Trecho do documento:
┄┄┄┄┄┄
Impactos ambientais do consumo no século XXI
Enviada em 25/09/2019
Ao afirmar, em sua célebre canção, “O Tempo Não Para”, o poeta Cazuza faz, de certo modo, uma comparação entre o futuro e o passado. De fato, ele estava certo, pois os impactos ambientais do consumo no século XXI, não é um problema atual. Desde a Revolução Insdustrial, o consumo descontrolado já era um problema persistente no país. De mesmo modo, na contemporaneidade as dificuldades ainda persistem, seja devido à ausência de campanhas educativas para a sociedade, seja por causa das pessoas que não imaginam os impactos que terá a natureza ao adquirir um produto.
A elaboração da Constituição Federal, há 30 anos, foi baseada no sonho de bem-estar social para todos os indivíduos. Entretanto, é notório que o Poder Público não cumpre o seu papel enquanto agente fornecedor de direitos mínimos, uma vez que a ausência de campanhas educativas nas escolas afeta de maneira bastante negativa, um exemplo disso é que hodiernamente mais de 50% das doenças que chegam ao sistema público de saúde são por causa das águas poluídas, isso acontece porque a sociedade não tem orientação de especialistas que ensinem práticas sustentáveis, e isto são fatores que estimulam os impasses do tema mencionado. Dessa maneira, percebe-se que essa inaceitável questão de vulnerabilidade dessas vítimas configura, não só um irrespeito colossal, mas também uma desvalorização descomunal e que, logo deve ser modificada em todo território nacional.
Outrossim, destaca-se as atitudes das pessoas que não pensam de maneira correta ao adquirir um bem material. De acordo com zygmunt Bauman, sociólogo polonês, a falta de solidez nas relações sociais, políticas e econômicas é característica da ‘‘modernidade líquida’’ vivida no século XXI. Diante de tal contexto, segundo uma pesquisa encontrada no site do pinterest, o papel novo gasta bem mais água do que o pepel reciclado, a diferença é de aproximadamente 18,7 litros de água. Isso significa, portanto, que se a população comprassem mais folhas do tipo recicladas, diminuiria bastante os impactos ambientais.
┄┄┄┄┄┄
Dados de origem:
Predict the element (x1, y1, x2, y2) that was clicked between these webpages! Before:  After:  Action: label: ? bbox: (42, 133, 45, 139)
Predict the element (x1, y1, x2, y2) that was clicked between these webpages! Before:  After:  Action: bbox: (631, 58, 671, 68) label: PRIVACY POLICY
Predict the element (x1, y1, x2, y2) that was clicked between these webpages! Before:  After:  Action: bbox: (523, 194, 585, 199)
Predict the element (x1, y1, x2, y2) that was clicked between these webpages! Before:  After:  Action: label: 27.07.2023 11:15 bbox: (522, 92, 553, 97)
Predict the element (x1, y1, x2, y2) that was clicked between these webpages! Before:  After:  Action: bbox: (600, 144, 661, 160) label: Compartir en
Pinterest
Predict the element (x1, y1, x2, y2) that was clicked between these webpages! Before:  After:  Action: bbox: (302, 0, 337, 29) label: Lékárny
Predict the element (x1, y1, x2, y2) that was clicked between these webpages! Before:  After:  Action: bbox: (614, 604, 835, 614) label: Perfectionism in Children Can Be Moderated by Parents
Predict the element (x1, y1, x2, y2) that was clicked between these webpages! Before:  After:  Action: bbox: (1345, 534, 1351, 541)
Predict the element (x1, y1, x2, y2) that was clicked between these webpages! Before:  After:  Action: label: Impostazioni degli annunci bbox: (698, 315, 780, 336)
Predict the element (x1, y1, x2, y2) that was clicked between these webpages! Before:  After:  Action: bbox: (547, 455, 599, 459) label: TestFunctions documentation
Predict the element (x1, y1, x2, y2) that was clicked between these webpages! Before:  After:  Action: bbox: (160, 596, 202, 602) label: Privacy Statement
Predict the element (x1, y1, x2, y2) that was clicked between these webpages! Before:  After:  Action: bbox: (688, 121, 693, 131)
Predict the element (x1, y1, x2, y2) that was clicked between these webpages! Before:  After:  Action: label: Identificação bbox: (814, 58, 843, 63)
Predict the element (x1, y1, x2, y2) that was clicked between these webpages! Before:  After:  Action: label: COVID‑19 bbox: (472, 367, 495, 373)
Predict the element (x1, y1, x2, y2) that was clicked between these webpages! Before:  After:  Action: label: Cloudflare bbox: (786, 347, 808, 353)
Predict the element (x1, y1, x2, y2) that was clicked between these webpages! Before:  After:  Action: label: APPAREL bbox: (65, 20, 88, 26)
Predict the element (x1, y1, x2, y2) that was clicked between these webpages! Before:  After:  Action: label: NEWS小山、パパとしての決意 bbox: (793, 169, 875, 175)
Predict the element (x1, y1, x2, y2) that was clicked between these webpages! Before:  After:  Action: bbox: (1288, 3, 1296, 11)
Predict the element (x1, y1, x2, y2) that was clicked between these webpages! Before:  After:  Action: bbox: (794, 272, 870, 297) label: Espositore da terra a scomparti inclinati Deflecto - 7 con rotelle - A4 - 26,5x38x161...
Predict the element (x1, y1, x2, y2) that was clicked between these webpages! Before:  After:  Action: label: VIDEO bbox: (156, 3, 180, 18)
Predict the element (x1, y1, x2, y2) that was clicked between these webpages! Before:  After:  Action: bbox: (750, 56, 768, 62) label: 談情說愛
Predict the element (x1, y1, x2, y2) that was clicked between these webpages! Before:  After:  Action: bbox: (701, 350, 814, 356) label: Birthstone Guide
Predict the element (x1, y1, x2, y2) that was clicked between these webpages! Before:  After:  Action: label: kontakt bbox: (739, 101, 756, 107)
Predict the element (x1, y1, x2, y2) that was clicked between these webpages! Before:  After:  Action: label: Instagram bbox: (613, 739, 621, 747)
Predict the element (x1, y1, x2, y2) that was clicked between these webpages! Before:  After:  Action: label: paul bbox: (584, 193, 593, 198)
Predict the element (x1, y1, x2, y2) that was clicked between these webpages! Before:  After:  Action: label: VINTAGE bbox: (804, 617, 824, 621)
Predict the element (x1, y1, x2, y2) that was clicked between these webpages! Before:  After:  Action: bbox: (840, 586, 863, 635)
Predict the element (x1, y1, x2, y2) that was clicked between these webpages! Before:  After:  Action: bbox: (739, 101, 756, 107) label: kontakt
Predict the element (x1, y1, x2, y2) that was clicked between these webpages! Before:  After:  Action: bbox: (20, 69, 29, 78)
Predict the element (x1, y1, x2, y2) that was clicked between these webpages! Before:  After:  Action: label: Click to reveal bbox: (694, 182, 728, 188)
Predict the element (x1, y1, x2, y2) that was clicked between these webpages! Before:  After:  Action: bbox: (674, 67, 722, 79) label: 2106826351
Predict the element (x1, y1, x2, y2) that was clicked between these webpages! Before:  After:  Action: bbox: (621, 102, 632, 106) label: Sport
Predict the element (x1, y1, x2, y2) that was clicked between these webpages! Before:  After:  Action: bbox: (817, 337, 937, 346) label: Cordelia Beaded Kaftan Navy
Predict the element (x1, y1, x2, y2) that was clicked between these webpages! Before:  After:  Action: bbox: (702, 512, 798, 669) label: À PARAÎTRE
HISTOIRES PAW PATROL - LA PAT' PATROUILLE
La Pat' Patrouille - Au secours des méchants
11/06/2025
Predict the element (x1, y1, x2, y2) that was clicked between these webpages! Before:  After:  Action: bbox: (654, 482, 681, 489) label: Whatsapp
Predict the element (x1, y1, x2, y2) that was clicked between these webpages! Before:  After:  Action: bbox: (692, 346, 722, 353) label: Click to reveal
┄┄┄┄┄┄
No texto sobre os impactos ambientais do consumo, reproduza o trecho entre "A elaboração da" e "todo território nacional.", inclusive, trocando "Poder Público" por "Estado".

A elaboração da Constituição Federal, há 30 anos, foi baseada no sonho de bem-estar social para todos os indivíduos. Entretanto, é notório que o Estado não cumpre o seu papel enquanto agente fornecedor de direitos mínimos, uma vez que a ausência de campanhas educativas nas escolas afeta de maneira bastante negativa, um exemplo disso é que hodiernamente mais de 50% das doenças que chegam ao sistema público de saúde são por causa das águas poluídas, isso acontece porque a sociedade não tem orientação de especialistas que ensinem práticas sustentáveis, e isto são fatores que estimulam os impasses do tema mencionado. Dessa maneira, percebe-se que essa inaceitável questão de vulnerabilidade dessas vítimas configura, não só um irrespeito colossal, mas também uma desvalorização descomunal e que, logo deve ser modificada em todo território nacional.